Their analysis showed that the zone is variable. The wave speeds slow down by 20 per cent throughout the entire zone. But towards the base, it is probably twice as slow, the study found.

This slowdown could be due to its dense iron content, the researchers said. “The increase in iron, and to a lesser degree the high temperatures of these zones (they sit on top of the hot core), cause the slow velocities,” Cottar noted.

The iron-rich material in the zone could be a remnant of ancient rocks from Earth’s early history, lending support to previous studies, the researchers highlighted.

Alternatively, the iron might be leaking from the core by some unknown means, they added.

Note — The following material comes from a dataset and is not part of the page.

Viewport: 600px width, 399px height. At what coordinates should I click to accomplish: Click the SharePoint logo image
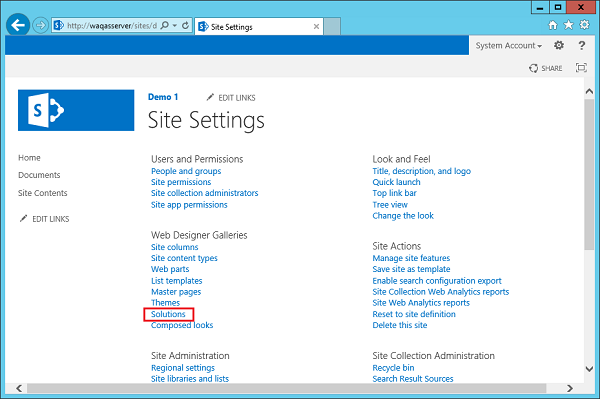click(76, 110)
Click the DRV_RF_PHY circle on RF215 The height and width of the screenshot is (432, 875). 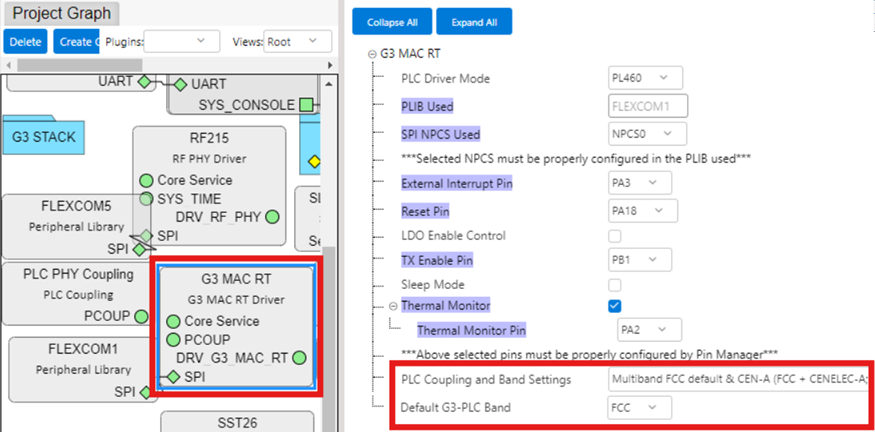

Both theories have backers. According to another recent study published recently, the zone’s origins can be traced to around four billion years ago, when the Earth was an infant.

Around this time, scientists believe a Mars-sized rock crashed into the earth, raising the planet’s temperatures and creating a magma ocean.

At some point, the iron materials likely descended deep into the interiors, forming pockets called the ultra-low-velocity zones, according to the study.

Cottaar and her team theorise that these zones probably give rise to hotspot volcanoes, atypical sites that do not form at the boundaries of Earth’s tectonic plates. Instead, hot plumes from the mantle directly feed these hotspot volcanoes.

However, not everyone is convinced of the link between the zone and hotspot volcanoes.

A large proportion of the lowermost mantle is not sampled, Hrvoje Tkalčić, director of Warramunga Seismic & Infrasound Facility from the Australian National University, told DTE. He was not involved in the new study.

“Any attempt to connect the ultra-low-velocity zones with the hotspot volcanoes would have to consider this serious limitation,” he said, adding that scientists are still in the discovery stage of these zones.

Cottaar also agreed that more needs to be done. “More of the core-mantle boundary now needs to be imaged to understand if all surface hotspots have a pocket of dense material at the base,” she said.

“We plan to provide a more complete image of the geology of the core-mantle boundary,” Cottaar added.